___ Records provided
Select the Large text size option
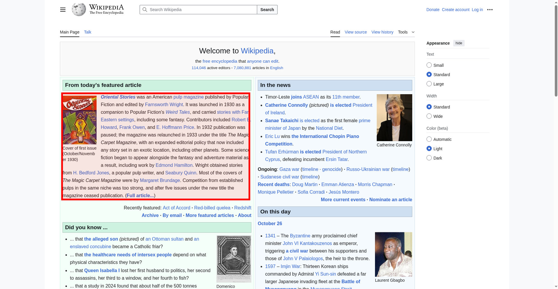429,84
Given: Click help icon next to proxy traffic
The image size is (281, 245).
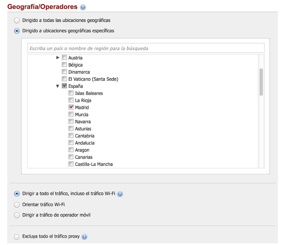Looking at the screenshot, I should pos(84,237).
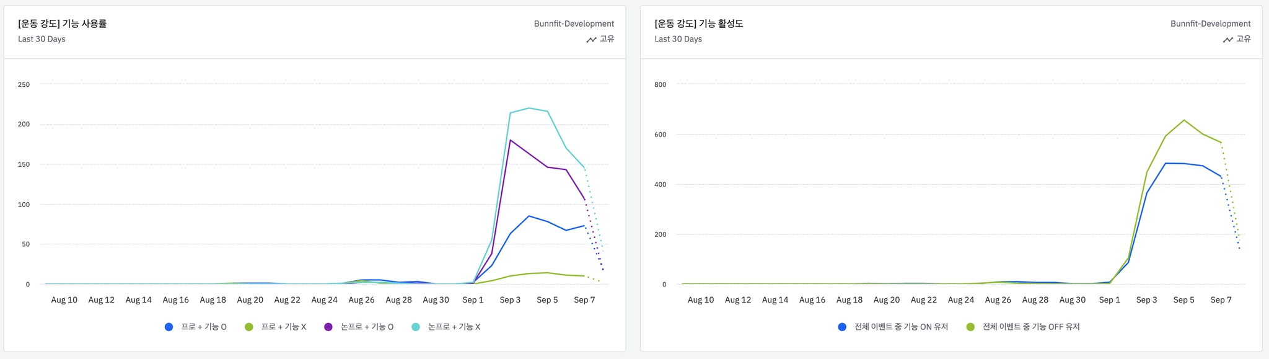Toggle the 논프로 + 기능 X series label
The height and width of the screenshot is (359, 1269).
coord(454,327)
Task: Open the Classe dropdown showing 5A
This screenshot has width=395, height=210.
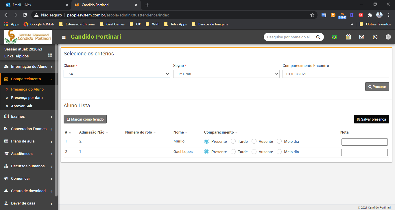Action: click(x=117, y=74)
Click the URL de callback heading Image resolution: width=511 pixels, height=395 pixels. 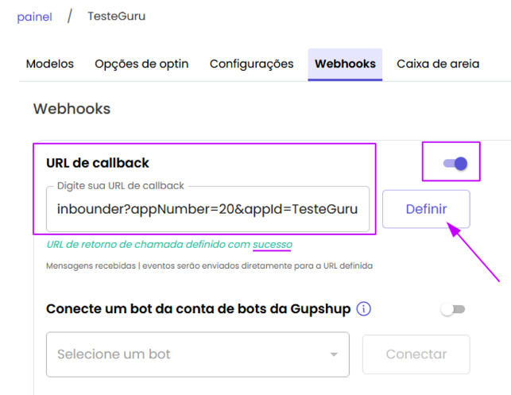(98, 163)
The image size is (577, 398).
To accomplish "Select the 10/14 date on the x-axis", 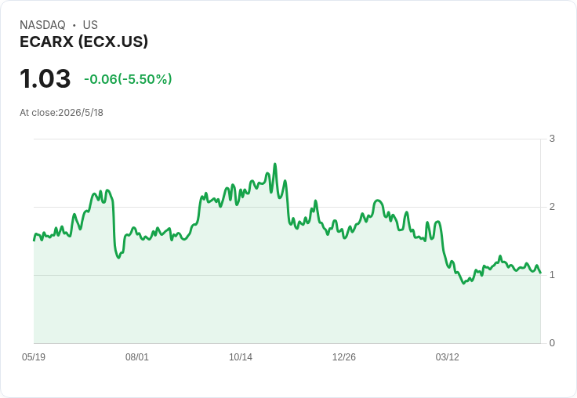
______
* _Work instructions_:
Produce the lines from the first line of the entries through the line that contains "Task: Open the Classe dropdown showing 5A", exactly, leaving the pictures behind.

* _Task output_:
Select the Large text size option
429,84
Given: Click help icon next to proxy traffic
The image size is (281, 245).
Looking at the screenshot, I should pos(84,237).
Toggle the 논프로 + 기능 X series label
The height and width of the screenshot is (359, 1269).
coord(454,327)
Task: Open the Classe dropdown showing 5A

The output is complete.